| Work required |
Please gather every line in the records below that contains the word "should" and copy each one out. Case counts.

| Excerpted data |
══════

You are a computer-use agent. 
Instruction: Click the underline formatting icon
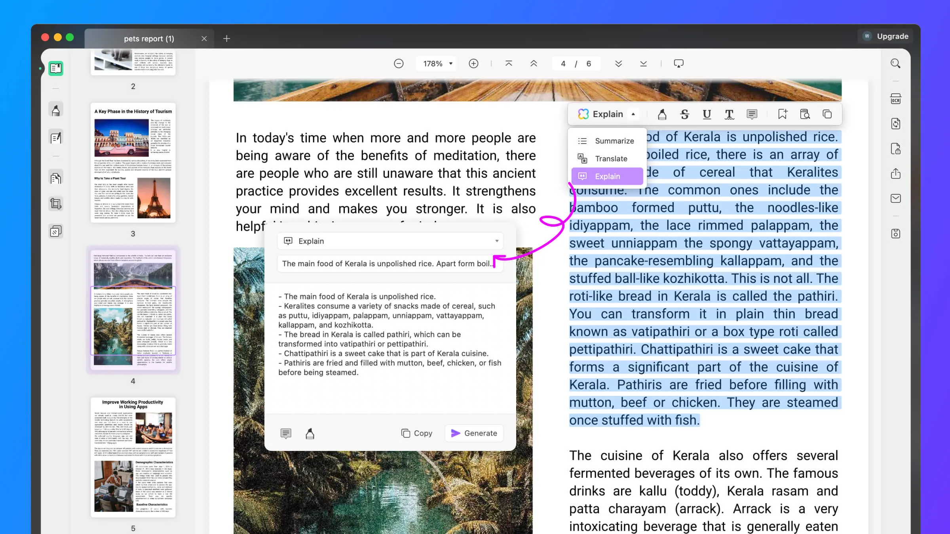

══════

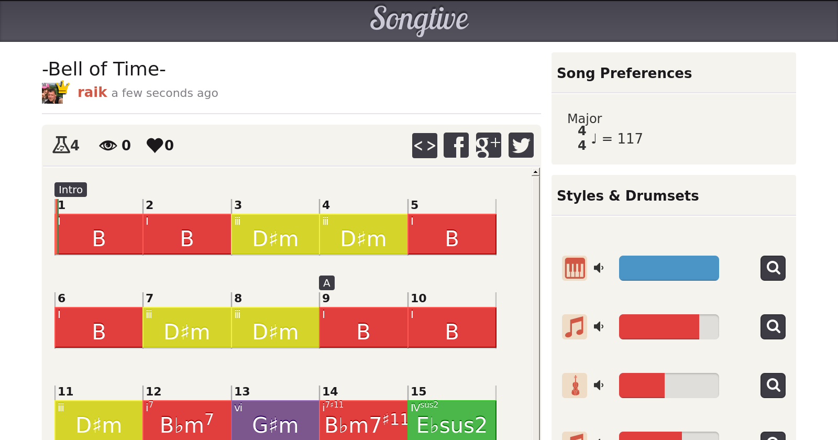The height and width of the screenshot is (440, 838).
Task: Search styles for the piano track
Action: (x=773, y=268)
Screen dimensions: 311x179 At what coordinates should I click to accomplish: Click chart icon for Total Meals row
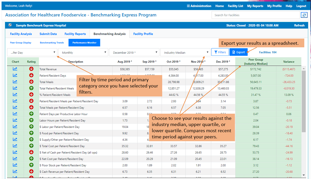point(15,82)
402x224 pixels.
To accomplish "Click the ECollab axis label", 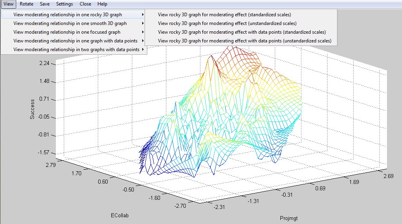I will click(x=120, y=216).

══════

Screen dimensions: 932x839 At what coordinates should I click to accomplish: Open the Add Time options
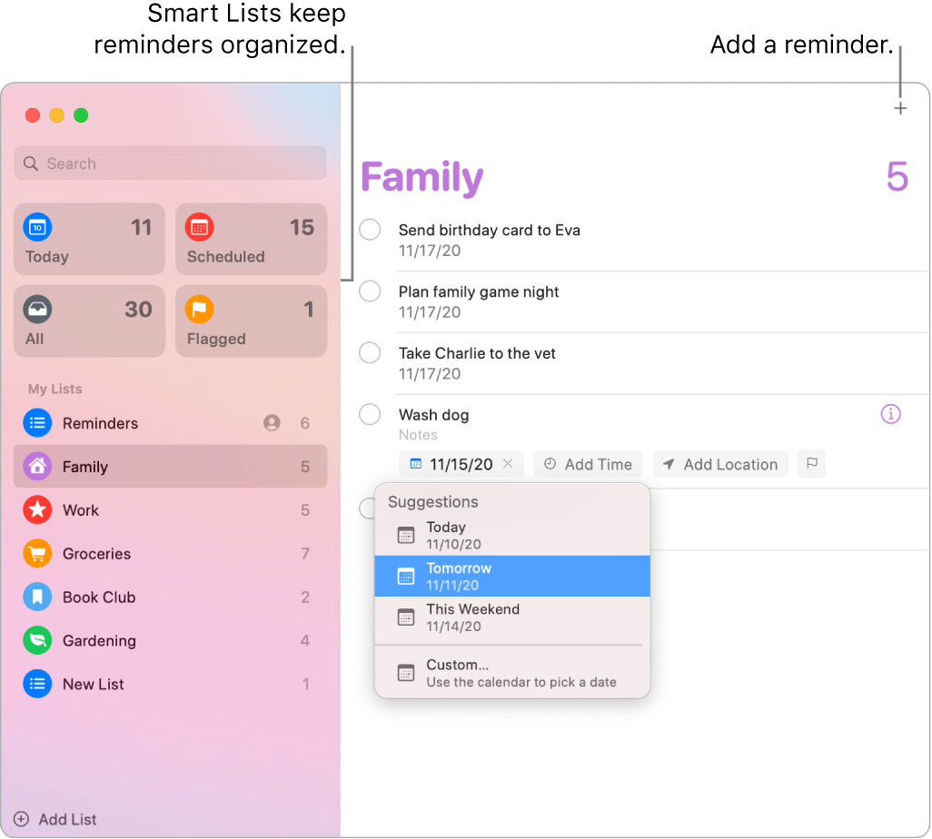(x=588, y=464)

══════

| Full output |
Screen dimensions: 311x179 At what coordinates should I click to accomplish: Click chart icon for Total Meals row
Screen dimensions: 932x839 At what coordinates should I click to accomplish: Open the Add Time options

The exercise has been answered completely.